就是通过验证后,把session的验证码清空就可以了。
保证令牌只能用一次
Heiße KI -Werkzeuge
Undresser.AI Undress
KI-gestützte App zum Erstellen realistischer Aktfotos
AI Clothes Remover
Online-KI-Tool zum Entfernen von Kleidung aus Fotos.
Undress AI Tool
Ausziehbilder kostenlos
Clothoff.io
KI-Kleiderentferner
Video Face Swap
Tauschen Sie Gesichter in jedem Video mühelos mit unserem völlig kostenlosen KI-Gesichtstausch-Tool aus!
Heißer Artikel
Heiße Werkzeuge
Notepad++7.3.1
Einfach zu bedienender und kostenloser Code-Editor
SublimeText3 chinesische Version
Chinesische Version, sehr einfach zu bedienen
Senden Sie Studio 13.0.1
Leistungsstarke integrierte PHP-Entwicklungsumgebung
Dreamweaver CS6
Visuelle Webentwicklungstools
SublimeText3 Mac-Version
Codebearbeitungssoftware auf Gottesniveau (SublimeText3)
Heiße Themen
1393
52
1205
24
Alipay PHP SDK -Übertragungsfehler: Wie kann das Problem von 'Class Signdata nicht deklarieren' gelöst werden?
Apr 01, 2025 am 07:21 AM
Alipay PHP ...
Erklären Sie JSON Web Tokens (JWT) und ihren Anwendungsfall in PHP -APIs.
Apr 05, 2025 am 12:04 AM
JWT ist ein offener Standard, der auf JSON basiert und zur sicheren Übertragung von Informationen zwischen Parteien verwendet wird, hauptsächlich für die Identitätsauthentifizierung und den Informationsaustausch. 1. JWT besteht aus drei Teilen: Header, Nutzlast und Signatur. 2. Das Arbeitsprinzip von JWT enthält drei Schritte: Generierung von JWT, Überprüfung von JWT und Parsingnayload. 3. Bei Verwendung von JWT zur Authentifizierung in PHP kann JWT generiert und überprüft werden, und die Funktionen und Berechtigungsinformationen der Benutzer können in die erweiterte Verwendung aufgenommen werden. 4. Häufige Fehler sind Signaturüberprüfungsfehler, Token -Ablauf und übergroße Nutzlast. Zu Debugging -Fähigkeiten gehört die Verwendung von Debugging -Tools und Protokollierung. 5. Leistungsoptimierung und Best Practices umfassen die Verwendung geeigneter Signaturalgorithmen, das Einstellen von Gültigkeitsperioden angemessen.

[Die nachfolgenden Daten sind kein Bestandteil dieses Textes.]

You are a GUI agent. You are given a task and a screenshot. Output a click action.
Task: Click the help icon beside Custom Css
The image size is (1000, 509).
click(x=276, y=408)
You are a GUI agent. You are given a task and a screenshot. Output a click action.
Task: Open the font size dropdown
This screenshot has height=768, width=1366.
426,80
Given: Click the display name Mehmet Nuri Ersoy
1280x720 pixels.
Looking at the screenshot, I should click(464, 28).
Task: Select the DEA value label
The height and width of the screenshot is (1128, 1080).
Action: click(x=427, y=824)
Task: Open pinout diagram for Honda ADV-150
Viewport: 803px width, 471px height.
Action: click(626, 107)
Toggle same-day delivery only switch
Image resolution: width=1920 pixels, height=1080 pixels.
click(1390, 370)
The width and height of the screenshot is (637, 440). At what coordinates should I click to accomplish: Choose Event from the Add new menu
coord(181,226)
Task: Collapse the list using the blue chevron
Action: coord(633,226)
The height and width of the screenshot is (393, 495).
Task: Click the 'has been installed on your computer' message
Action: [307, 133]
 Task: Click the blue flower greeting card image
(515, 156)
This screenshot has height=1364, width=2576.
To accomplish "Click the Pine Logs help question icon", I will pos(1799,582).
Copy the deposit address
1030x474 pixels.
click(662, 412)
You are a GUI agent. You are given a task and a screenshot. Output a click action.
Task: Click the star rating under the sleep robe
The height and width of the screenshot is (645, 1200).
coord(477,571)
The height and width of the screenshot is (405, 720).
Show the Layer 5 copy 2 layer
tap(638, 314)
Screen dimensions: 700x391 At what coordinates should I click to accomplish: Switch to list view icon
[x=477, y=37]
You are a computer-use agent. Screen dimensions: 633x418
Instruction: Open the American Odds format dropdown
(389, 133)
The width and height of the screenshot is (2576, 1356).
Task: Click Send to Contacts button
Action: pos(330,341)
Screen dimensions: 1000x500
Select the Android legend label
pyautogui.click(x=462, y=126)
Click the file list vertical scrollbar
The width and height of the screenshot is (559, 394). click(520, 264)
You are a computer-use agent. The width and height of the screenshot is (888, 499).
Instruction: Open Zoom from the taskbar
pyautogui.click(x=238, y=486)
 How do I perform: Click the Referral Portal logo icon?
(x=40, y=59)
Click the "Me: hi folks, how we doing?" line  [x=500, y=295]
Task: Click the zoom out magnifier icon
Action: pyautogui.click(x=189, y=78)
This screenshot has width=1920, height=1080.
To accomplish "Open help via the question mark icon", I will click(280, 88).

Wie funktioniert die Session -Entführung und wie können Sie es in PHP mildern?
Apr 06, 2025 am 12:02 AM
Die Hijacking der Sitzung kann in den folgenden Schritten erreicht werden: 1. Erhalten Sie die Sitzungs -ID, 2. Verwenden Sie die Sitzungs -ID, 3. Halten Sie die Sitzung aktiv. Zu den Methoden zur Verhinderung der Sitzung der Sitzung in PHP gehören: 1. Verwenden Sie die Funktion Session_regenerate_id (), um die Sitzungs -ID zu regenerieren. 2. Store -Sitzungsdaten über die Datenbank, 3. Stellen Sie sicher, dass alle Sitzungsdaten über HTTPS übertragen werden.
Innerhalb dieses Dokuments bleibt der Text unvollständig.